Startup Spotlight: Pavlok
Startup Spotlight: Pavlok
This week we spoke to Maneesh Sethi, founder/CEO of Pavlok. Pavlok is a wearable device that breaks bad habits.
GH: What is Pavlok?
Pavlok is a wearable device that breaks bad habits. Based on over 80 years of clinical research, Pavlok can beep, vibrate, or administer a mild electric stimulus to help users reduce cravings and permanently break bad habits.
GH: What was your Eureka moment: how did Pavlok get started?
A few years ago, I hired this girl whose job is to follow me around and make sure I got my work done. And if I didn’t, she’d slap me in the face. I had her sit down to me for several days, and my productivity sky rocketed when she was sitting next to me. Pavlok was created to make that accountability — negative reinforcement scalable.
GH: How did you build your team?
I applied and was accepted by Bolt.io, a hardware incubator in Boston. They gave me Pavlok’s initial capital, access to a hardware lab, and introduced me to hardware people who would later become a part of my team.
GH: What is your company philosophy driving your company culture?
Help our customers break their bad habits and make them become a better version of themselves.
GH: Startup life is full of failures and ‘make it work’ moments – can you identify how you bounced back from one of yours?
We have built this amazing engineering team, but no matter how hard we worked, we still end up with just a “good enough” release. It took a long time before I realized that we never got a UI/UX designer. And so the engineers never knew what to draw and so I finally got a UX designer and since then our company has been really working .
GH: What did you learn from your first customers?
Aversion therapy works. It works even better if customers doesn’t have to place too much thought into using it. Intuitiveness and good design does make a huge difference in customer satisfaction and their continued use.
GH: What has the Boston ecosystem provided you?
Boston is great for hardware startups. Bolt.io has been critical to our organization. Without them, I doubt that I would have created a prototype.
GH: What is the Boston ecosystem lacking from your perspective?
One major challenge is manufacturing. Right now, even small companies like us are so dependent on China. It would be a dream if a manufacturing company is present somewhere near. Having access to such would remove so many variables caused by your inventory coming from literally the other side of the planet.
GH: What’s the best/worst piece of advice you were given along the way?
The quality of press is much more important than the quantity of eyeballs. Last May, Pavlok was featured in SharkTank. We thought that since it’s a mainstream show watched by millions, that we better pile up in inventory and we would sell out. We didn’t. Fortunately, The New York Times also published an article about us around the same time. That obscure article managed to generate tens of thousands of sales because of its positive messaging about Pavlok, which was not present in the SharkTank show we appeared in.

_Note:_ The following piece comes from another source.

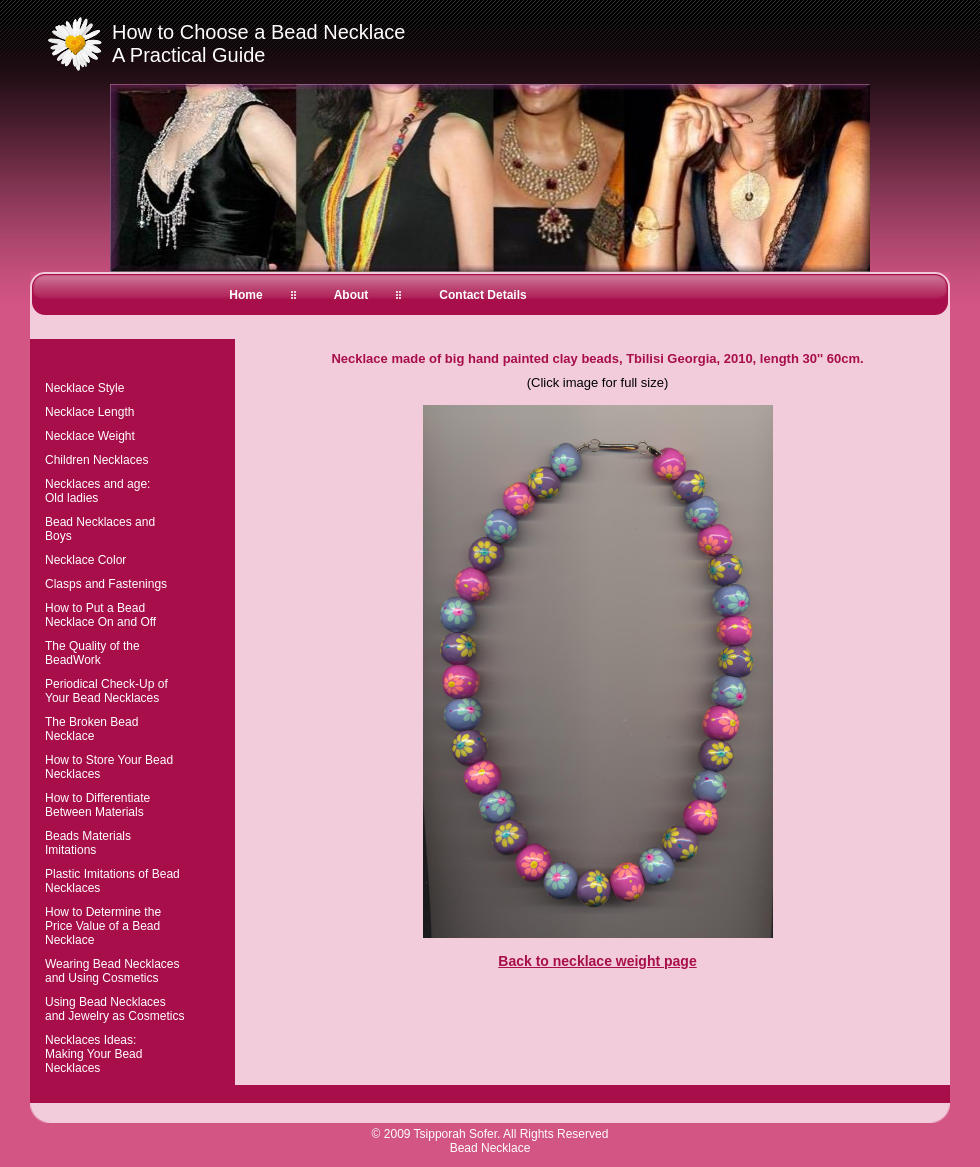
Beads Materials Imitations (88, 843)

GH: What was the best thing that happened to you last year?
We won the Necker Island Contest which was a contest of Shopify. We won it because we generated the most revenue of any Shopify user companies in our category (tech wearables). So I get to spend 5 days on Necker Island, with Richard Branson, Seth Godin, Tim Ferris, and Daymond John.
GH: What does the future hold for Pavlok?
If we’re able to generate enough sales, I’m finally going to be able to bring its price down. My goal is to bring Pavlok’s price down to less than $40. That would only happen if we order in bulk orders much much bigger in scale than the quantity we’re ordering them now from manufacturers.